**About this exercise:**
Write out all the material verbatim, line by line.

= = = = =

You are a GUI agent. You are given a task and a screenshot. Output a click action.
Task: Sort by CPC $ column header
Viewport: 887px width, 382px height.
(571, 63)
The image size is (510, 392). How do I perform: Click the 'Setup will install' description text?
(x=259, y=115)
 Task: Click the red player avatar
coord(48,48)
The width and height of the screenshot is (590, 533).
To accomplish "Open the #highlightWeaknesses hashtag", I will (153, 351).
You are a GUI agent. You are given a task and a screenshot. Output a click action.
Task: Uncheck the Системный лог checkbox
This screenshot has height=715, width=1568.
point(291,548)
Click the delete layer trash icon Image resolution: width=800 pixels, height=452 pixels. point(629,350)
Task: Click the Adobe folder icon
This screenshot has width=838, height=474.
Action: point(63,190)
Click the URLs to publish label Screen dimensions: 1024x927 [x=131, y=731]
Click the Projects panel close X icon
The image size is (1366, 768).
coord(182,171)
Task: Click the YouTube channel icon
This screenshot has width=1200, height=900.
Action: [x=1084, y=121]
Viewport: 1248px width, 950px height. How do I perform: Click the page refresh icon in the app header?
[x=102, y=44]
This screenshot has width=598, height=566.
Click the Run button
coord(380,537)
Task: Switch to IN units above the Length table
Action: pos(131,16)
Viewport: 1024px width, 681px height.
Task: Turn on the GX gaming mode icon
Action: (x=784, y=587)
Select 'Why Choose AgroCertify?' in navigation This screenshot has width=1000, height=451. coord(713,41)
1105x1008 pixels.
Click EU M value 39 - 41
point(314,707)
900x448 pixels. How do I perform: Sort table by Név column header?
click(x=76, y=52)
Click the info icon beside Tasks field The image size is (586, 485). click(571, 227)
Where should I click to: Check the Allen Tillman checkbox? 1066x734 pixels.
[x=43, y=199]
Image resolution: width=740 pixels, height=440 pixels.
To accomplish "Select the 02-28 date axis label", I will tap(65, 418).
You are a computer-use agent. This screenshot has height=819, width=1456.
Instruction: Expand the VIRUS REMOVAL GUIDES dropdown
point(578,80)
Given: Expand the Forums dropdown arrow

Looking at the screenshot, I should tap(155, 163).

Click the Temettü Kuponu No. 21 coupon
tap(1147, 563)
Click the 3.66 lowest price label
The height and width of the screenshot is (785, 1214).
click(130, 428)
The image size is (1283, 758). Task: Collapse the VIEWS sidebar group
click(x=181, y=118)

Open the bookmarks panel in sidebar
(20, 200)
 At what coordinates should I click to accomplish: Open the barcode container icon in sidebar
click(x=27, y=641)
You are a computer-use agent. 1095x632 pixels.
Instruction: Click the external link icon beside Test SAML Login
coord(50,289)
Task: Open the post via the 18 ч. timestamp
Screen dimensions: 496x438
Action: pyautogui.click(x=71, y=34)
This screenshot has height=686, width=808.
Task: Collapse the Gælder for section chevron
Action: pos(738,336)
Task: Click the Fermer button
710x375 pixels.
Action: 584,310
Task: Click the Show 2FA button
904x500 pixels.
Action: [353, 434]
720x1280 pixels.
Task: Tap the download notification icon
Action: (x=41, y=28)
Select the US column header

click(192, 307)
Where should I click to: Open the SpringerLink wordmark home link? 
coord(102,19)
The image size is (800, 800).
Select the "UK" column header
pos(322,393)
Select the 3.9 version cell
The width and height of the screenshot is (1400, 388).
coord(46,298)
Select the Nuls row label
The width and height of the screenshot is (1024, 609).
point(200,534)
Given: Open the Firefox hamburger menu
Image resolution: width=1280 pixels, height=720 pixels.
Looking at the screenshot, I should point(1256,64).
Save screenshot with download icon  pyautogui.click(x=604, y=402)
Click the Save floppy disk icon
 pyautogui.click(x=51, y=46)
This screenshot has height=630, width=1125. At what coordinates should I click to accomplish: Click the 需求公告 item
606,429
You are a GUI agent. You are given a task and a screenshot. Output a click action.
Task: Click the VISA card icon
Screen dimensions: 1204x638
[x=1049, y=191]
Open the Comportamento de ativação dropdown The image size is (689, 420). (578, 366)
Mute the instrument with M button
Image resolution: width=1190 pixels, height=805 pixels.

= = = = =

**Written answer:**
You are a GUI agent. You are given a task and a screenshot. Output a click action.
Task: Sort by CPC $ column header
Viewport: 887px width, 382px height.
(571, 63)
The image size is (510, 392). How do I perform: Click the 'Setup will install' description text?
(x=259, y=115)
 Task: Click the red player avatar
coord(48,48)
The width and height of the screenshot is (590, 533).
To accomplish "Open the #highlightWeaknesses hashtag", I will (153, 351).
You are a GUI agent. You are given a task and a screenshot. Output a click action.
Task: Uncheck the Системный лог checkbox
This screenshot has height=715, width=1568.
point(291,548)
Click the delete layer trash icon Image resolution: width=800 pixels, height=452 pixels. point(629,350)
Task: Click the Adobe folder icon
This screenshot has width=838, height=474.
Action: point(63,190)
Click the URLs to publish label Screen dimensions: 1024x927 [x=131, y=731]
Click the Projects panel close X icon
The image size is (1366, 768).
coord(182,171)
Task: Click the YouTube channel icon
This screenshot has width=1200, height=900.
Action: [x=1084, y=121]
Viewport: 1248px width, 950px height. How do I perform: Click the page refresh icon in the app header?
[x=102, y=44]
This screenshot has width=598, height=566.
Click the Run button
coord(380,537)
Task: Switch to IN units above the Length table
Action: pos(131,16)
Viewport: 1024px width, 681px height.
Task: Turn on the GX gaming mode icon
Action: (x=784, y=587)
Select 'Why Choose AgroCertify?' in navigation This screenshot has width=1000, height=451. coord(713,41)
1105x1008 pixels.
Click EU M value 39 - 41
point(314,707)
900x448 pixels. How do I perform: Sort table by Név column header?
click(x=76, y=52)
Click the info icon beside Tasks field The image size is (586, 485). click(571, 227)
Where should I click to: Check the Allen Tillman checkbox? 1066x734 pixels.
[x=43, y=199]
Image resolution: width=740 pixels, height=440 pixels.
To accomplish "Select the 02-28 date axis label", I will tap(65, 418).
You are a computer-use agent. This screenshot has height=819, width=1456.
Instruction: Expand the VIRUS REMOVAL GUIDES dropdown
point(578,80)
Given: Expand the Forums dropdown arrow

Looking at the screenshot, I should tap(155, 163).

Click the Temettü Kuponu No. 21 coupon
tap(1147, 563)
Click the 3.66 lowest price label
The height and width of the screenshot is (785, 1214).
click(130, 428)
The image size is (1283, 758). Task: Collapse the VIEWS sidebar group
click(x=181, y=118)

Open the bookmarks panel in sidebar
(20, 200)
 At what coordinates should I click to accomplish: Open the barcode container icon in sidebar
click(x=27, y=641)
You are a computer-use agent. 1095x632 pixels.
Instruction: Click the external link icon beside Test SAML Login
coord(50,289)
Task: Open the post via the 18 ч. timestamp
Screen dimensions: 496x438
Action: pyautogui.click(x=71, y=34)
This screenshot has height=686, width=808.
Task: Collapse the Gælder for section chevron
Action: pos(738,336)
Task: Click the Fermer button
710x375 pixels.
Action: 584,310
Task: Click the Show 2FA button
904x500 pixels.
Action: [353, 434]
720x1280 pixels.
Task: Tap the download notification icon
Action: (x=41, y=28)
Select the US column header

click(192, 307)
Where should I click to: Open the SpringerLink wordmark home link? 
coord(102,19)
The image size is (800, 800).
Select the "UK" column header
pos(322,393)
Select the 3.9 version cell
The width and height of the screenshot is (1400, 388).
coord(46,298)
Select the Nuls row label
The width and height of the screenshot is (1024, 609).
point(200,534)
Given: Open the Firefox hamburger menu
Image resolution: width=1280 pixels, height=720 pixels.
Looking at the screenshot, I should point(1256,64).
Save screenshot with download icon  pyautogui.click(x=604, y=402)
Click the Save floppy disk icon
 pyautogui.click(x=51, y=46)
This screenshot has height=630, width=1125. At what coordinates should I click to accomplish: Click the 需求公告 item
606,429
You are a GUI agent. You are given a task and a screenshot. Output a click action.
Task: Click the VISA card icon
Screen dimensions: 1204x638
[x=1049, y=191]
Open the Comportamento de ativação dropdown The image size is (689, 420). (578, 366)
Mute the instrument with M button
Image resolution: width=1190 pixels, height=805 pixels.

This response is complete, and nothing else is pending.